Departmental Office: 708 Philosophy; 854-3196

David Albert
Akeel Bilgrami
Taylor Carman (Barnard)
Haim Gaifman
Lydia Goehr
Axel Honneth
Patricia Kitcher
Philip Kitcher
Wolfgang Mann
Christia Mercer
Michele Moody-Adams
Fred Neuhouser (Barnard)
Christopher Peacocke
Carol Rovane
David Sidorsky
Achille Varzi (chair)
Katja Vogt

Associate Professors
John Collins
Jeffrey Helzner

Assistant Professors
Macalester Bell
Tamar Lando
Karen Lewis (Barnard)
Elliot Paul (Barnard)
John Morrison (Barnard)

Affiliated Faculty
Souleymane Bachir Diagne (French and Romance Philology)
Jon Elster (Political Science)
Kent Greenawalt (University Professor)
Wayne Proudfoot (Religion)
Joseph Raz (Law School)
Gayatri Spivak (University Professor)

Students interested in philosophy may pursue a major either in philosophy or in economics-philosophy. Because philosophy treats issues fundamental to both the sciences and the humanities, students are also welcome to combine their philosophy major with work in other fields. Before declaring a major in philosophy or economics-philosophy, and before deciding to combine philosophy with another discipline, students should meet with the director of undergraduate studies to formulate the program best for them. Philosophy majors are given a foundation in logic and philosophical methodology, and are asked to confront fundamental questions in the main areas of philosophy: epistemology and metaphysics, ethics and political philosophy, philosophy of mind and language, and history of philosophy. The department requires that all majors take at least one seminar (PHIL C3912), designed to allow students to focus on particular philosophical issues or texts in greater depth. Outstanding seniors may also pursue their own philosophical project in a senior thesis. Over and above the courses required of all majors, there is room for considerable flexibility. Through an appropriate choice of electives from among the department’s offerings (and from related courses in other departments), there are special opportunities for focusing more intensively on one or two subfields of philosophy, e.g., logic and the philosophy of mathematics, philosophy of science, ethics and political philosophy, or the history of philosophy. Students should consult with the director of undergraduate studies on how best to pursue such programs.

Study Abroad: Reid Hall, Paris

For information on the Columbia in Paris Program at Reid Hall, including summer courses, consult the Columbia University in Paris Bulletin (available in 606 Kent and on-line at the Office of Global Programs website), call 212-854-2559, or send an e-mail to For information on applicability of Reid Hall courses to the major or concentration, consult the director of undergraduate studies.


Courses in which a grade of D has been received do not count toward the major or concentration requirements.

Departmental Honors

Departmental honors are highly competitive. Normally no more than 10% of the majors graduating in the department each year receive departmental honors.

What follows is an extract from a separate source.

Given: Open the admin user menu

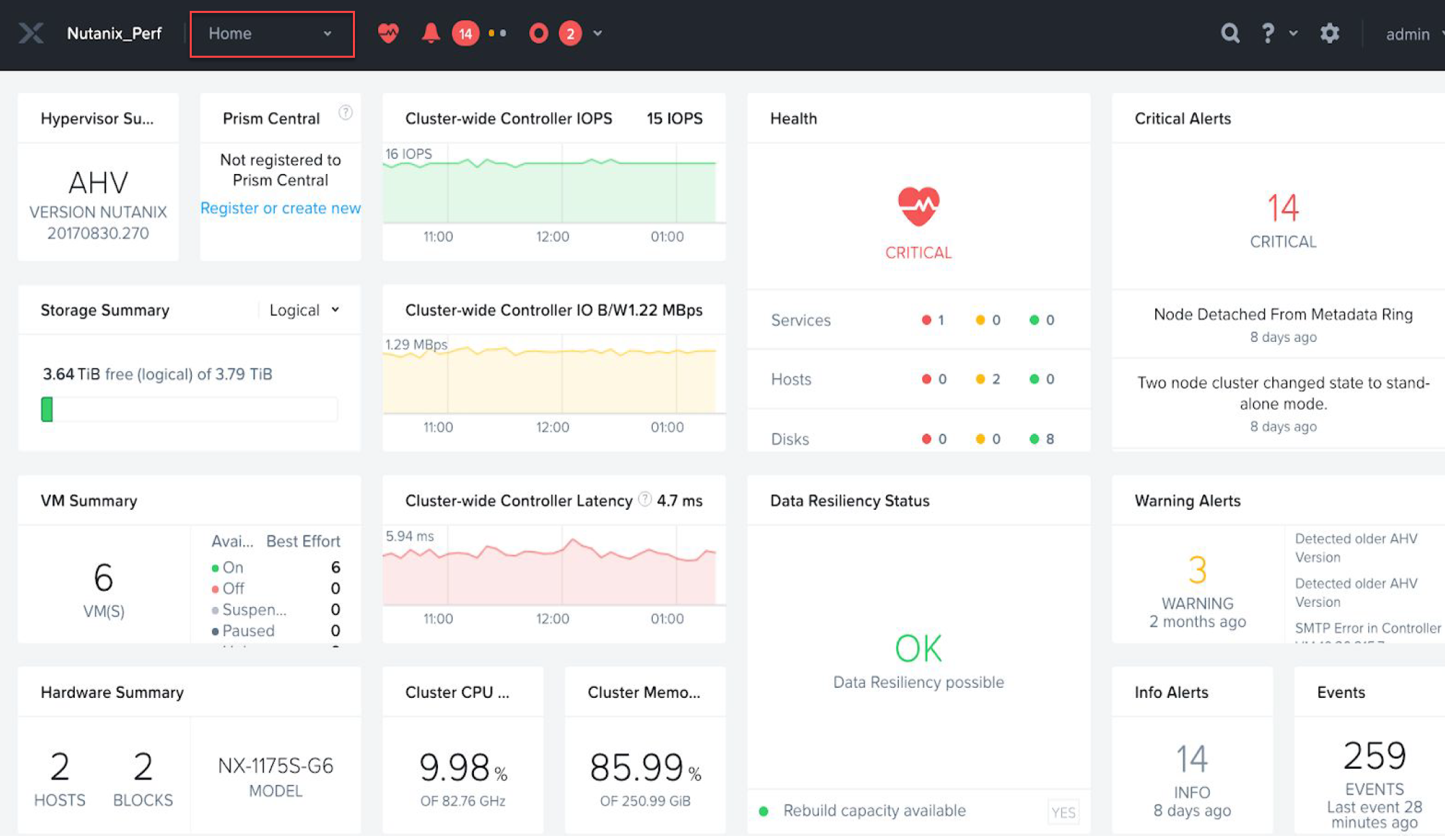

In order to qualify for departmental honors in philosophy, a student must have a grade point average of at least 3.6 in the major. For students with a GPA of 3.6 or above, there are two possible routes to consideration:

  1. A student may complete a senior thesis; all students who complete senior theses are considered for honors.
  2. A student may be nominated by a faculty member early in the spring semester of the senior year; nominated students are invited to submit a writing sample. A nominated student who is also writing a thesis may submit their thesis as the writing sample, or may choose to submit a different work.

Both the senior theses and writing samples are due in early April. The departmental honors committee then review the submitted material and the academic records of the students, and report to the full faculty. The full faculty then decide which students to recommend for departmental honors.

Senior thesis undergraduates majoring in Philosophy or Economics-Philosophy may apply to write a senior thesis. Students who wish to write a thesis should approach a faculty member at the end of their junior or beginning of their senior year, and begin working on the application early in the Fall semester of their senior year. Applications are due in early December, and are reviewed by a committee which includes the director of undergraduate studies; students are notified of the committee's decision within two weeks. Students whose applications are approved should register for their faculty adviser's section of Supervised Senior Research for the Spring term of the senior year. Theses are due in early April. All students who complete theses are considered for Departmental Honors.